# Colecting Aquatic Plants in Central Java, Indonesia



## sekopek17 (May 6, 2012)

Hi guys, I'm newbie here. I just wanna share my trip in collectin aquatic plants.
It was in Salatiga, Central Java, Indonesia. I found them in large pond that there was so much people swimming around.

I found Limnophila sessiliflora submerge and emersed.
Just take a look here.....::wink:









































































I'm sorry for the quality, hehe. It was taken by my camera phone.... 
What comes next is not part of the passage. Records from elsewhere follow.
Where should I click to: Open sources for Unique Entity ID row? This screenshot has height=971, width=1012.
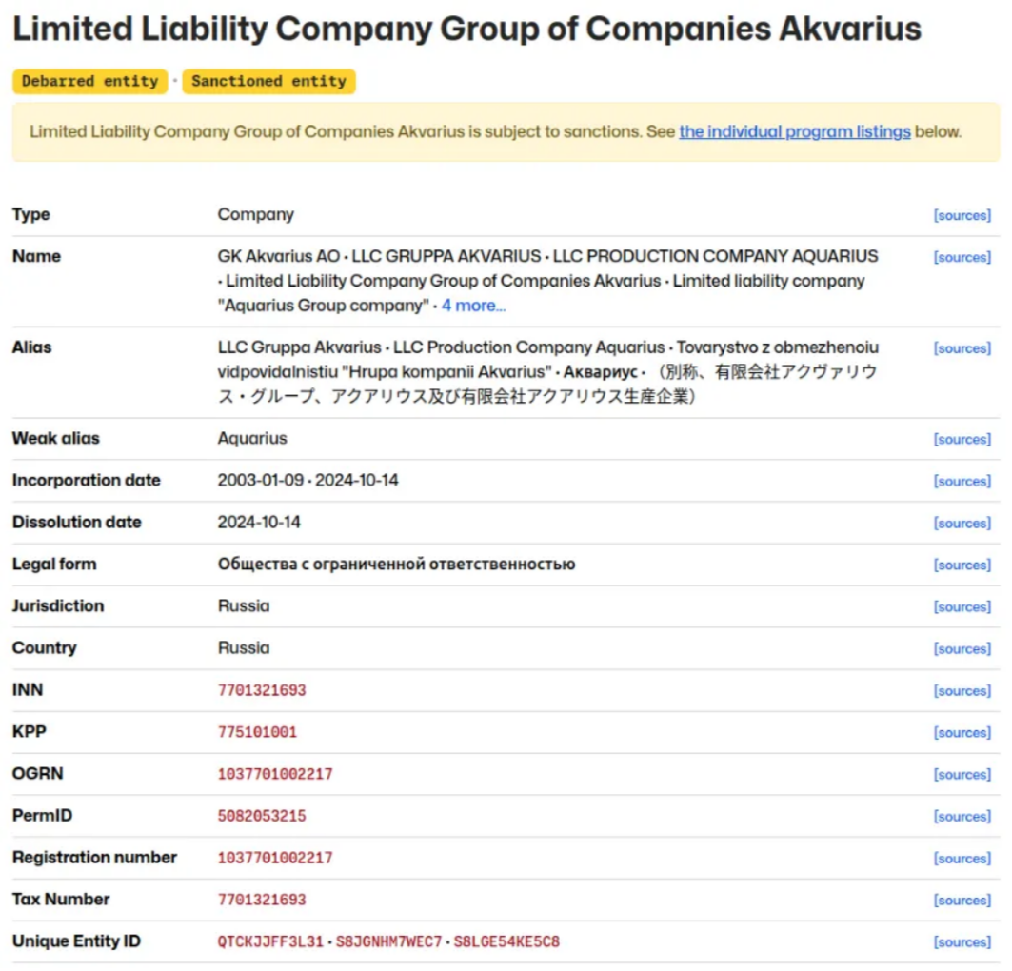click(x=962, y=942)
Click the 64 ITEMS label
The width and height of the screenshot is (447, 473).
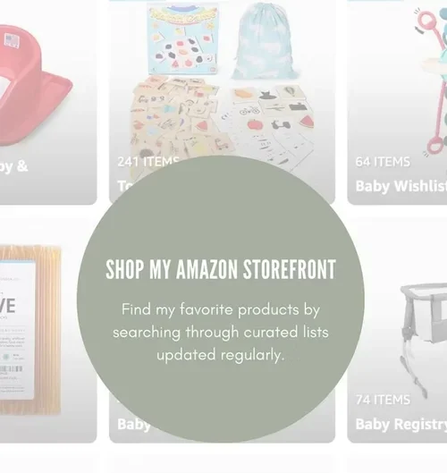coord(383,162)
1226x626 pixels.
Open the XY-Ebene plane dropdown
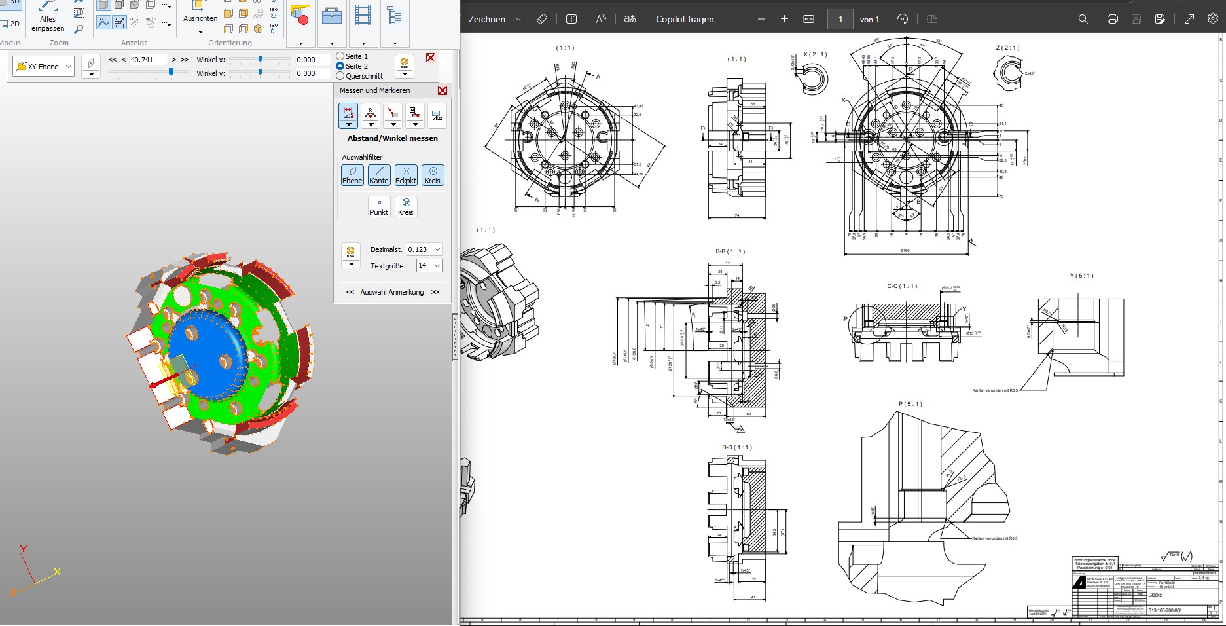point(44,66)
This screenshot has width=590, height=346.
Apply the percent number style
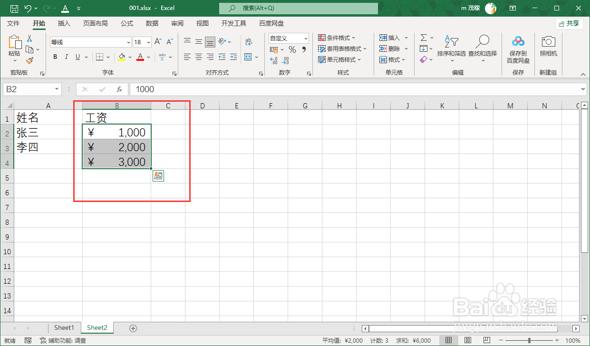click(292, 48)
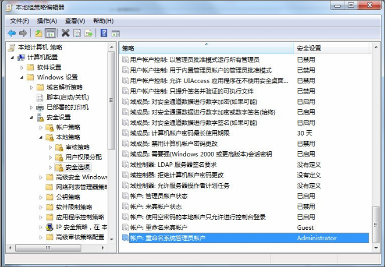Open the 查看(V) menu

74,21
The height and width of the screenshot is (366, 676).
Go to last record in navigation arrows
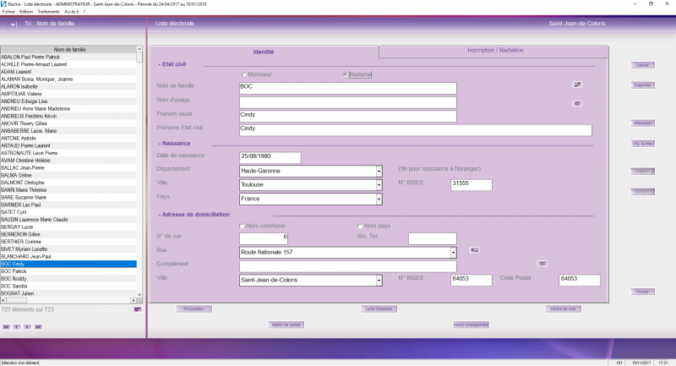[x=38, y=325]
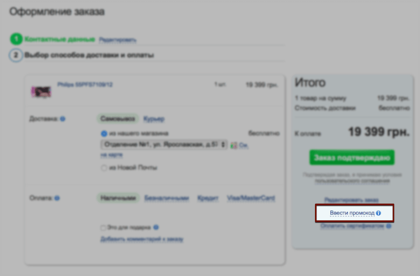The image size is (420, 276).
Task: Choose Visa/MasterCard payment option
Action: (x=251, y=198)
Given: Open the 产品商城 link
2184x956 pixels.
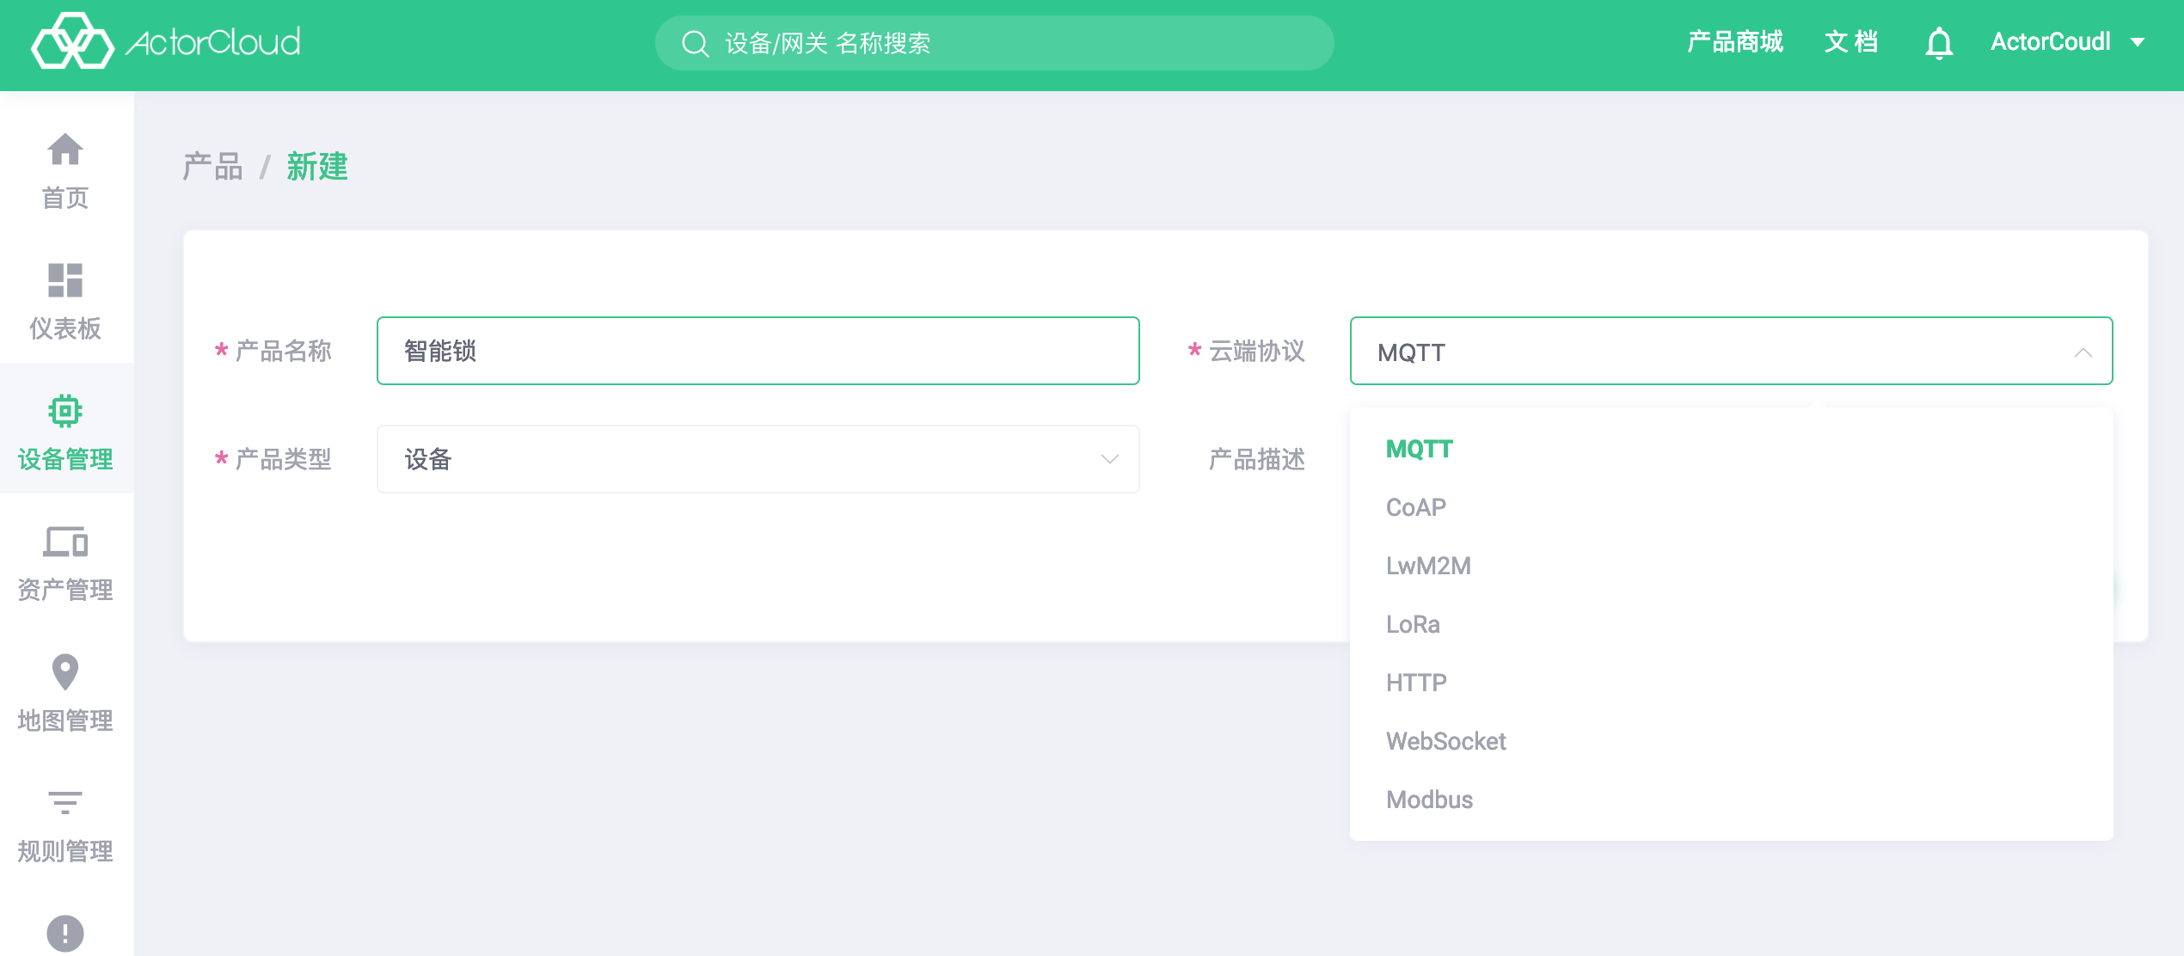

Hopefully to get nice comments from U guys.
Thx alot.....!


----------



## Cavan Allen (Jul 22, 2004)

Very nice. Thanks for sharing. Did you check out any of the plants around the edges of the waterways?


----------



## sekopek17 (May 6, 2012)

Yes, I found java moss, ludwigia .sp, and some alternantheras, but I couldn't take some pictures because it was rainy. So I got my motorbike and went home rapidly. hehehe


----------



## miremonster (Mar 26, 2006)

sekopek17 said:


> I found java moss,


 Literally Java moss  Seemingly trivial, but that's interesting. The name "Java Moss" has a quite confusing history in the aquarium hobby, explained i.a. in an article in the German journal DATZ:
Christel Kasselmann (2007): Verwirrung um den Namen Javamoos. Datz 8/2007. 
Prof. Benito C. Tan from Singapore has made known that the common "Java Moss" in the aquarium hobby, mostly called Vesicularia dubyana, is actually _Taxiphyllum barbieri_. 
But many years ago hobbyists in Europe cultivated also true _Vesicularia dubyana_ as "Java moss", and this moss came from Java in the 1930s.
As far as I've read, botanists didn't find the species Taxiphyllum barbieri in Indonesia, but in Vietnam only.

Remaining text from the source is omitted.